New Device Can Help Save Lives


A new lifesaving device was recently installed at the Payson Athletic Club, and it could be coming to a store near you.

The device is an Automated External Defibrillator, which, according to the American College of Emergency Physicians, is used to assess a person's heart rhythm. If necessary, it administers an electric shock to restore a normal rhythm in victims of cardiac arrest.


American Heart Association instructor Dan Bramble shows members of the Mogollon Health Alliance how to use a new life-saving device. In the event of cardiac arrest, those trained can use an Automatic External Defibrillator, which can restart a victim's heart and save his or her life.
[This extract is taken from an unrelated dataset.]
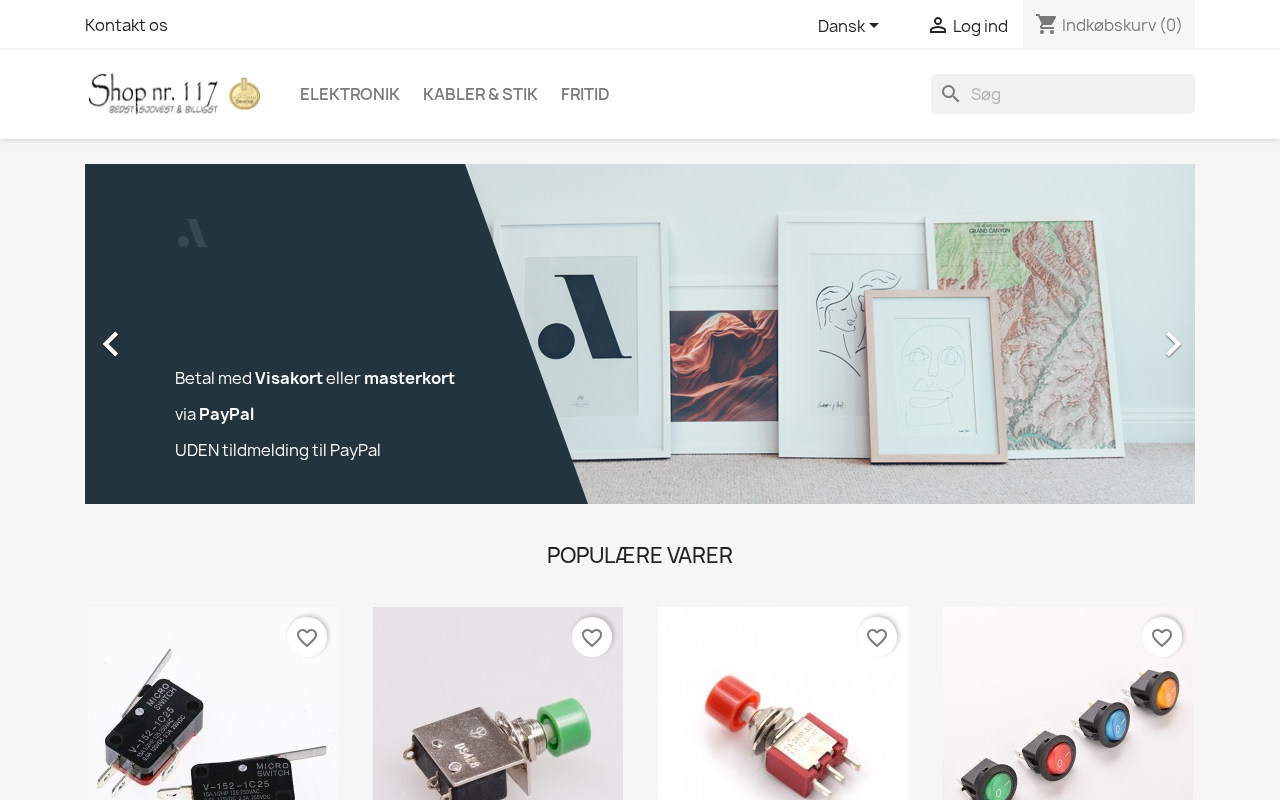Advance to next banner slide arrow
The width and height of the screenshot is (1280, 800).
tap(1172, 344)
Payson's first AED was installed at the Payson Athletic Club on July 25.

Until recently, the device was found only in hospitals or airplanes. But the technology is becoming more affordable for many more public places, such as the athletic club.
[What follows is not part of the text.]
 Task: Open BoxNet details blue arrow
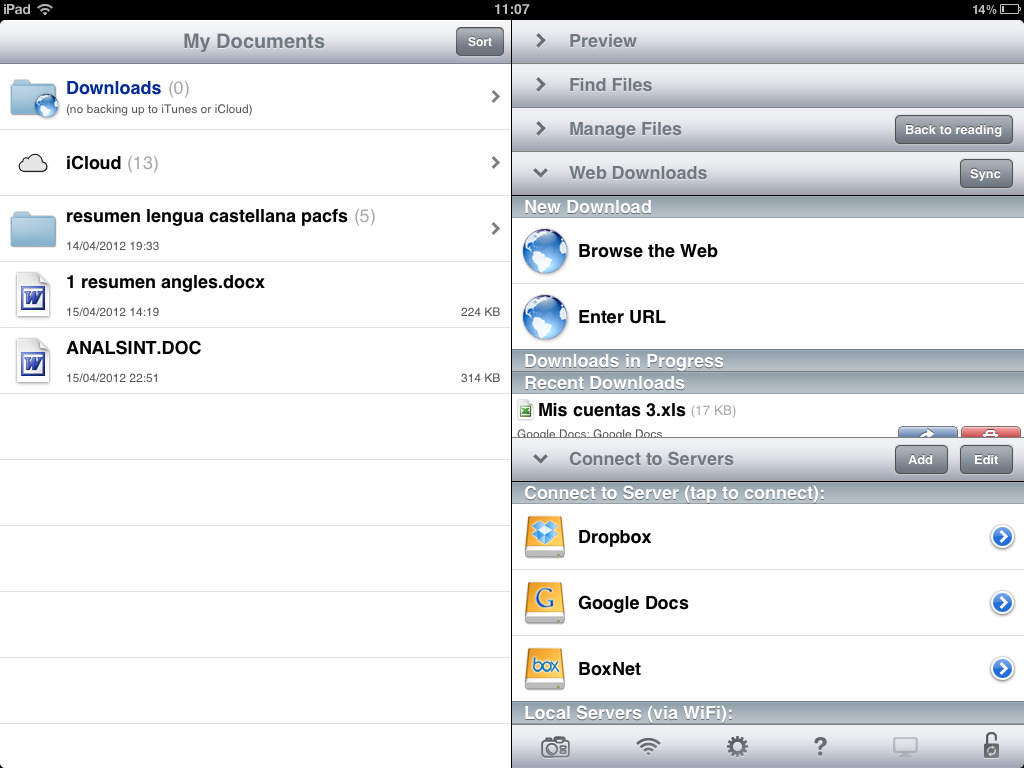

Kent Echols, club owner, said he had an AED installed because many of the members are elderly and because safety is a priority.

"It's like a great comfort -- an added bonus -- to the gym," Echols said. The Payson Athletic Club is the first in Payson to install the machine and offer training to its employees. But the fire department and the Mogollon Health Alliance hope it is the first of many.

"Ideally we'd like to have two in the casino, one in the other gym, one in Wal-Mart and one in Bashas' and Safeway," said Dan Bramble, American Heart Association instructor and firefighter.

"It's about public access, putting it in strategic spots around the town."

When a person suffers a sudden cardiac arrest, chances of survival decrease by seven to 10 percent for each minute that passes without defibrillation. A victim's best chance for survival is when there is revival within four minutes.

"The fire department tries to have a four-minute response time, they may not get there in time," Bramble said. "The sooner the AED is used, the chances of survival increase dramatically."

The MHA granted the club's request for the AED using donated funds. It also paid for the training.

"That's why we have fund-raisers," Judy Baker, executive director of the MHA, said. "We're raising money to pay for those who can't afford programs like this."

The MHA also offers free cardiopulmonary resuscitation training throughout the year.

"It's about quality of life," Bramble said. "It would make me feel good to know that 50 percent of the city knows CPR. You never know when or where an emergency is going to happen. It could be you."